This is all about Slop 3 (ruby 1.9 era). Slop 4 has changed the API. See the README And see my new blog post about a Slop 4 example.

One of my favorite features of slop is the automatic help generation. But it’s not intuitive. It doesn’t print out the help when the parsing fails. This isn’t very unix-y. So every time I want to use slop, I have to look up this snippet I saved for myself. So I’m posting it here. This is the only slop example you’ll ever need.

Unix style CLI program in Ruby

require 'slop'

opts = Slop.new(strict: true, help: true) do
  banner 'Usage: slop_test.rb [options]'

  on 'resume=', 'Your resume file', required: true
  on :s, :skill=, 'Skill Name', as: Array, arguments: :optional
  on 'v', 'verbose', 'Enable verbose mode'  # same as adding required: false
end

begin
  opts.parse

  # validation passed
  puts "Here's the data"
  puts opts.to_hash
rescue Slop::Error => e
  puts e.message
  puts opts
end

Calling it like this will fail:

$ ruby ./slop_test.rb
Missing required option(s): resume
Usage: slop_test.rb [options]
        --resume       Your resume file
    -s, --skill        Skill Name
    -v, --verbose      Enable verbose mode
    -h, --help         Display this help message.
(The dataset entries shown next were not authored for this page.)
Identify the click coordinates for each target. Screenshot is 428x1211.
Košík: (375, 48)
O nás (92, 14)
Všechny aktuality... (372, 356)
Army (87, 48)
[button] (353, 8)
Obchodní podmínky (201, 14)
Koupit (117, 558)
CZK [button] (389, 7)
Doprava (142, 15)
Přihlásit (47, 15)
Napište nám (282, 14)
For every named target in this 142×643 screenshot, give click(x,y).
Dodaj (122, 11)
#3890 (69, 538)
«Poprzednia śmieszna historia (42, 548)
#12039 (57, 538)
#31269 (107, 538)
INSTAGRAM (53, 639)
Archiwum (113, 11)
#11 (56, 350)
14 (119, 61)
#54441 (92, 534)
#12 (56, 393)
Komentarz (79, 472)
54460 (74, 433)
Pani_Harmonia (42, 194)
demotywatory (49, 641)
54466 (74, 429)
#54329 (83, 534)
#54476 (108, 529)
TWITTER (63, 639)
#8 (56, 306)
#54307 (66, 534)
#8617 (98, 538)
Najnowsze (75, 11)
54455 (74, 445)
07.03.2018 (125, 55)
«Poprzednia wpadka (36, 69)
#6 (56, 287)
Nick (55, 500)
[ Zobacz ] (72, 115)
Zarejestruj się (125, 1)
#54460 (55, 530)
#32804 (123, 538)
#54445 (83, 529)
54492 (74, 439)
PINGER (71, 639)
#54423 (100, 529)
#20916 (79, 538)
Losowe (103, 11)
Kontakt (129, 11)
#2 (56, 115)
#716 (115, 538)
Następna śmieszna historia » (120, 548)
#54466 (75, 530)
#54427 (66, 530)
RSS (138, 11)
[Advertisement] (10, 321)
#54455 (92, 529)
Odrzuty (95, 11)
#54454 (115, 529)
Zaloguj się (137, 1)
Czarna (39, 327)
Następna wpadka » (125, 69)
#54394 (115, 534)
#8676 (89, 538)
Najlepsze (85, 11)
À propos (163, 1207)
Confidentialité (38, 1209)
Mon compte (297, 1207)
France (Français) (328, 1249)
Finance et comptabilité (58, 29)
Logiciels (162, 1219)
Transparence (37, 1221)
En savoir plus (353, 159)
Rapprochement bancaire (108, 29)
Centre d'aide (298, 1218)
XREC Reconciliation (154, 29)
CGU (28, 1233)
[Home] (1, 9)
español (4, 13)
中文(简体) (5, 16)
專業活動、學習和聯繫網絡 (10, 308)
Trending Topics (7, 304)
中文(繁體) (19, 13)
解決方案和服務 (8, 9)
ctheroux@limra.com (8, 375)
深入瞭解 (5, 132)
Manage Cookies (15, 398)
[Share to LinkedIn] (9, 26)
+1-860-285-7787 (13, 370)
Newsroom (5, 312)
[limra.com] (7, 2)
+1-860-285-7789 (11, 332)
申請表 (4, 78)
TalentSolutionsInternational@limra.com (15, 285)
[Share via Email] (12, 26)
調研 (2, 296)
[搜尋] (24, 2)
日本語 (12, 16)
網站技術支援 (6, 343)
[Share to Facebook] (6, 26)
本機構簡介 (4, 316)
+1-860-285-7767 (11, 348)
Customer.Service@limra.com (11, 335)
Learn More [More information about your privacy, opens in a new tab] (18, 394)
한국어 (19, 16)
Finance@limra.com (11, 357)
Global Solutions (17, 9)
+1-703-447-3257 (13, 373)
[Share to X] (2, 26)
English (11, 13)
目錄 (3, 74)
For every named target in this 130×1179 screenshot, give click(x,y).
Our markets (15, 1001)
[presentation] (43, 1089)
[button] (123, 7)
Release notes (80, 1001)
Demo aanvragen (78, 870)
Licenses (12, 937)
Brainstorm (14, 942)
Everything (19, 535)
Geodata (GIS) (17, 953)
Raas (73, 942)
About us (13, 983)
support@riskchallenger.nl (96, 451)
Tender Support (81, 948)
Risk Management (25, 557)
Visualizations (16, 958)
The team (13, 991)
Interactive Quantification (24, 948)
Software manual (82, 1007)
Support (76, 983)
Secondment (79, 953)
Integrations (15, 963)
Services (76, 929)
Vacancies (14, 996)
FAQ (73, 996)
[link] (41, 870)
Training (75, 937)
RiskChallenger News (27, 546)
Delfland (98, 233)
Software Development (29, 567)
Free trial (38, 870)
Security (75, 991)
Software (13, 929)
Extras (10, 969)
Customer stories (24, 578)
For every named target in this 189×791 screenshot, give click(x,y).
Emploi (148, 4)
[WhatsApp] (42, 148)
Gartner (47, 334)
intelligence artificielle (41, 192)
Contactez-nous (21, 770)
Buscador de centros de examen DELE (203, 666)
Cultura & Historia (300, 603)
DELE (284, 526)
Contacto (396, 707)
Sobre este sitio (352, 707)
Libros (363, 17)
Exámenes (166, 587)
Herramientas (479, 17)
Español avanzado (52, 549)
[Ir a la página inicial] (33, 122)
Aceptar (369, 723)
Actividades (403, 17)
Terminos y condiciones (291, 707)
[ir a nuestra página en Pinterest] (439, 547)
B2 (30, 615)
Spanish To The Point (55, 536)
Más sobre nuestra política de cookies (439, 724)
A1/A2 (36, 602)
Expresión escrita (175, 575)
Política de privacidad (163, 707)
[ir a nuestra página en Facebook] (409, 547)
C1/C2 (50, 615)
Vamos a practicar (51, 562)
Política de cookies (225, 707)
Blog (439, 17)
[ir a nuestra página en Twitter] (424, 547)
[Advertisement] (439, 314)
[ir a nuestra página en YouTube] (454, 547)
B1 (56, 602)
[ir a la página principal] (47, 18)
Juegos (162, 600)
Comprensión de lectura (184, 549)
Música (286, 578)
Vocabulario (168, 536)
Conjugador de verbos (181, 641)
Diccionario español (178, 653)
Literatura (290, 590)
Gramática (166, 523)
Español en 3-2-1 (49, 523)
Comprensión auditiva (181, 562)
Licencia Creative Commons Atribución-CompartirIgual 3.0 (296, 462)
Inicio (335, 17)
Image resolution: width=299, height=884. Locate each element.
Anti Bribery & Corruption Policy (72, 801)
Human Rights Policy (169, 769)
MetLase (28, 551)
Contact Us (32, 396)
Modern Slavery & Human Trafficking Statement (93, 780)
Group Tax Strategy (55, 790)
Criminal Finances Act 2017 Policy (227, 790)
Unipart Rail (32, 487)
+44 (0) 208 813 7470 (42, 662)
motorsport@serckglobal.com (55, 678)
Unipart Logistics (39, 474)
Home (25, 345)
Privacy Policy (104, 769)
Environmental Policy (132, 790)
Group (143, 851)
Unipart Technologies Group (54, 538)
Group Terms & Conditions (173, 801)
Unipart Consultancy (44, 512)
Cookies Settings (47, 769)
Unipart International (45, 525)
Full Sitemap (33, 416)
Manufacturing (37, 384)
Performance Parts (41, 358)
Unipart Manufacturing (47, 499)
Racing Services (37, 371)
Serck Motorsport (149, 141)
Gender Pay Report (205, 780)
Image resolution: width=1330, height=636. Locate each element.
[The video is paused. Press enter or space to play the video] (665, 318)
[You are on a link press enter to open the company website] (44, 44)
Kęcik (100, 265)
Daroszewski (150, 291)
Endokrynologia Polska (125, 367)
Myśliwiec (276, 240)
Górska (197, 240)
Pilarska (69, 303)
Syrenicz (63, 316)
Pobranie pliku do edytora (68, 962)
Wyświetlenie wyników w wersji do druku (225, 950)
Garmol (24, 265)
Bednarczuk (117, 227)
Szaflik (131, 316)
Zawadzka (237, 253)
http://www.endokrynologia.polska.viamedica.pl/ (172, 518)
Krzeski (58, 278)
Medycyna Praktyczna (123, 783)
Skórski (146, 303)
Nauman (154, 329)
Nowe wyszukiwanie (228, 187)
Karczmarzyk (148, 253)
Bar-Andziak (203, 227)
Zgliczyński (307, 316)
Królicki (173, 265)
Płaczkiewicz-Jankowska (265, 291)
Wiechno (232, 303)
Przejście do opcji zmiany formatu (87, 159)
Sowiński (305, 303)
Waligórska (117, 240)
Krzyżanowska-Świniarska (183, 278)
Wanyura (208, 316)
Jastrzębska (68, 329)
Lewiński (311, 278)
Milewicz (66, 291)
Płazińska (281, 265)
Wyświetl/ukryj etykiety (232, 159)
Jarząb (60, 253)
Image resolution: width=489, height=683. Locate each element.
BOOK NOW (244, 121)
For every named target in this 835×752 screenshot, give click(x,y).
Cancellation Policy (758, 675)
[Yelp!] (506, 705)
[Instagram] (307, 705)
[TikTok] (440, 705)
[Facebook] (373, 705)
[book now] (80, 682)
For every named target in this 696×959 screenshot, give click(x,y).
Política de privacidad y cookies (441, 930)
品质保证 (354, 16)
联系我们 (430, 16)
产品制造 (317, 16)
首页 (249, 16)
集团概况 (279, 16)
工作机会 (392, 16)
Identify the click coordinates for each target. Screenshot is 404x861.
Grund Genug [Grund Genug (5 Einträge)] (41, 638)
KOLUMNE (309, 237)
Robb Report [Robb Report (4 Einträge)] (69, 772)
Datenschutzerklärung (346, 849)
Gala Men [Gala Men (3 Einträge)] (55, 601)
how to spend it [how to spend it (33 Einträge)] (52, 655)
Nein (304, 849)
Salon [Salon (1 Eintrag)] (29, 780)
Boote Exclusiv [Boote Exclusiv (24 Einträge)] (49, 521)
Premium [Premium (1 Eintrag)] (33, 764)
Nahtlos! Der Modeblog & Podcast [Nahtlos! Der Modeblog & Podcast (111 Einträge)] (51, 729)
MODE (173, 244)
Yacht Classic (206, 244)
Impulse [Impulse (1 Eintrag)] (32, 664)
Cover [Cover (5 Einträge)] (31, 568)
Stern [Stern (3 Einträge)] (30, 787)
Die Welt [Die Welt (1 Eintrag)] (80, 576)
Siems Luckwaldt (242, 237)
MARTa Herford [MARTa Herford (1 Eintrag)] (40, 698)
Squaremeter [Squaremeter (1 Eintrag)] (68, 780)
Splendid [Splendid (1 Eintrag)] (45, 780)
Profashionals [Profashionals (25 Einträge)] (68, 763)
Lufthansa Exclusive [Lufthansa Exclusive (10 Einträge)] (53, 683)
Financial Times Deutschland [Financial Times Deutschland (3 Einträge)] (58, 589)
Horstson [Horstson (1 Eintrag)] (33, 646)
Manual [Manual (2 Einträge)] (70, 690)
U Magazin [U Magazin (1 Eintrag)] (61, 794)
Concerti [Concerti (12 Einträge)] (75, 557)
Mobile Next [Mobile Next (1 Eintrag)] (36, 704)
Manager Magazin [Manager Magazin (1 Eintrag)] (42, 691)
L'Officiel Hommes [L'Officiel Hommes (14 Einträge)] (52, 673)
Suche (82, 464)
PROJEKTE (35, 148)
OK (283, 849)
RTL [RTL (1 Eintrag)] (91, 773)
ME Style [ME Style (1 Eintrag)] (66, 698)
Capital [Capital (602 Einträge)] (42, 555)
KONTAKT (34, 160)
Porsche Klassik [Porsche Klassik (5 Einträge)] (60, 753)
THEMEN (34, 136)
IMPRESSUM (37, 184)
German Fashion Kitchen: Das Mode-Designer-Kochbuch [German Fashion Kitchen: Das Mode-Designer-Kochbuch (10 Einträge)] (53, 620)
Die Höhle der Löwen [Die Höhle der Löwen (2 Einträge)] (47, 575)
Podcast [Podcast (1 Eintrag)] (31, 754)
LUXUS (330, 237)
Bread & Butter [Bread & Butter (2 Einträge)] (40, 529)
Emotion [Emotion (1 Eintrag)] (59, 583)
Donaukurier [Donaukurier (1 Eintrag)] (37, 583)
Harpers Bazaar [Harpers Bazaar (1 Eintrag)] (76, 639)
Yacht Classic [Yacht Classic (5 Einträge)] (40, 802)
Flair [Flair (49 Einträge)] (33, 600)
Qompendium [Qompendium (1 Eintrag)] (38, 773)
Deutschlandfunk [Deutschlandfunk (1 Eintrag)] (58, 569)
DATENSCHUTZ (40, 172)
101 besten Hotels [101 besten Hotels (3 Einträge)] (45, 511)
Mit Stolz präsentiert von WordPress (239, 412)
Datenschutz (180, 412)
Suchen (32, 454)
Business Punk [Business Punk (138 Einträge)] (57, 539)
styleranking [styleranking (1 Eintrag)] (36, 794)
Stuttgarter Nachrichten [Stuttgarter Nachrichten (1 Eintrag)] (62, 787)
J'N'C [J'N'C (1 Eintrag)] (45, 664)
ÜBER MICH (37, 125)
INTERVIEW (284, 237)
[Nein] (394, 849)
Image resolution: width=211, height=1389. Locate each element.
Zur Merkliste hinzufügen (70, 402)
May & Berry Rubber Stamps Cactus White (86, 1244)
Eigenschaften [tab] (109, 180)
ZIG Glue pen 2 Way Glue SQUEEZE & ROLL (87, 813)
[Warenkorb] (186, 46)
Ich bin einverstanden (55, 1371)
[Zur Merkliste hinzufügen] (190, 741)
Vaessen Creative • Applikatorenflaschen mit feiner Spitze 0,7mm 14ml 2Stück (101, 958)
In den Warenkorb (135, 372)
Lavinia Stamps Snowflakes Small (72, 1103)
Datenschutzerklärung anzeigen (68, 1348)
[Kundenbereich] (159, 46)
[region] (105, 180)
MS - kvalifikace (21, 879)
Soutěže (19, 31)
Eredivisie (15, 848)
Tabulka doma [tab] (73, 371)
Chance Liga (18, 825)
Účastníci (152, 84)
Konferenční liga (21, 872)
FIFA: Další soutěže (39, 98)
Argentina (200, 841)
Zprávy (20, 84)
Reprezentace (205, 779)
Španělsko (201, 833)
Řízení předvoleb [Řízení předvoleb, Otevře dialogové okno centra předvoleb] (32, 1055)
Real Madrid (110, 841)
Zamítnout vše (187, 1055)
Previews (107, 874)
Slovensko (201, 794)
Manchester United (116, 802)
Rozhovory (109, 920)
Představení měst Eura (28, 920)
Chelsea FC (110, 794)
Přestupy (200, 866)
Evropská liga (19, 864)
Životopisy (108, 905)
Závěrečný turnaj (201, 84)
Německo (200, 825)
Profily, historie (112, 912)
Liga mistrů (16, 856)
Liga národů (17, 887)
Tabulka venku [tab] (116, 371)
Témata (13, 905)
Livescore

Great! Then using it correctly will do this:

$ ruby slop_test.rb --resume hechicero-del-relámpago.doc
Here's the data
{:resume=>"hechicero-del-relámpago.doc", :skill=>nil, :verbose=>nil, :help=>nil}

The resume flag is the only required one, so in this case that’s how it’s run correctly.

Update: I was very happy that @lee_jarvis (the slop author) accepted my pull request to put this example into the README.